Dolar AS Balik Menguat, Jisdor Catat Rupiah Melemah ke Rp 16.254
Poin Penting
|
JAKARTA, investortrust.id - Kurs rupiah melemah terhadap dolar Amerika Serikat (AS) pada perdagangan Rabu (9/7/2025) hari ini. Berdasarkan data Jisdor Bank Indonesia (BI), kurs rupiah melemah 16 poin (0,09%) ke level Rp 16.254 per dolar AS.
Berdasarkan data Bloomberg, indeks dolar AS (DXY) menguat 0,06% ke level 97,5.

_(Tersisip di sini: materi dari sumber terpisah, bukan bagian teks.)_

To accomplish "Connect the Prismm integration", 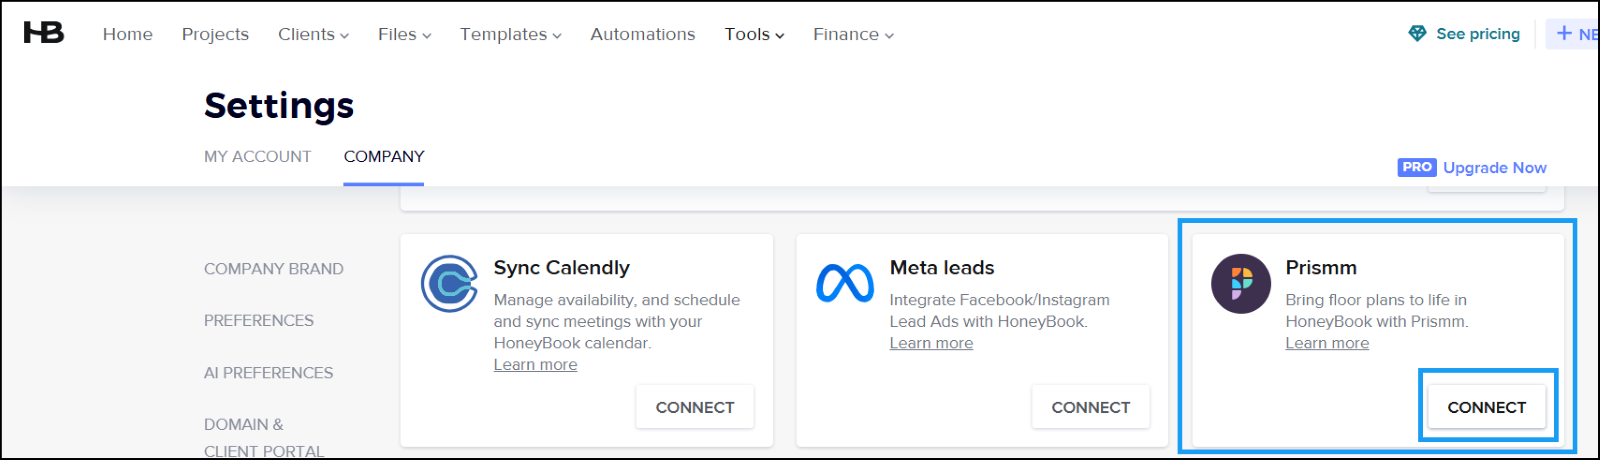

Menurut pengamat pasar uang Ibrahim Assuaibi, investor dengan hati-hati menunggu pengumuman tarif perdagangan lebih lanjut dari Presiden AS Donald Trump pada hari Senin mulai mengirimkan surat tarif, memberi tahu 14 negara bahwa bea masuk yang jauh lebih tinggi akan berlaku pada tanggal 1 Agustus 2025.
Dari 14 negara, sembilan berada di Asia. Surat tarif tersebut menguraikan pungutan sebesar 25% untuk semua barang dari Jepang dan Korea Selatan, sementara beberapa negara yang lebih kecil menghadapi tarif hingga 40%.
Pada hari Selasa, Trump mengatakan akan mengenakan tarif 50% untuk tembaga impor dan akan segera menerapkan bea masuk yang telah lama dijanjikan untuk semikonduktor dan farmasi. Selain itu, ia berencana untuk merilis daftar tujuh negara yang "berkaitan dengan perdagangan" pada Rabu pagi, dan negara-negara tambahan pada sore hari, ujar Trump dalam sebuah unggahan media sosial pada Selasa malam, tetapi tidak memberikan detail lebih lanjut.
"Hari ini fokus pasar adalah risalah rapat Federal Reserve terbaru yang akan dirilis Kamis dini hari pukul 01.00 WIB. Laporan ini akan menguraikan alasan The Fed untuk mempertahankan suku bunga pada kisaran saat ini 4,25% hingga 4,50% pada pertemuannya di bulan Juni," kata Ibrahim dalam keterangannya, Rabu (9/7/2025).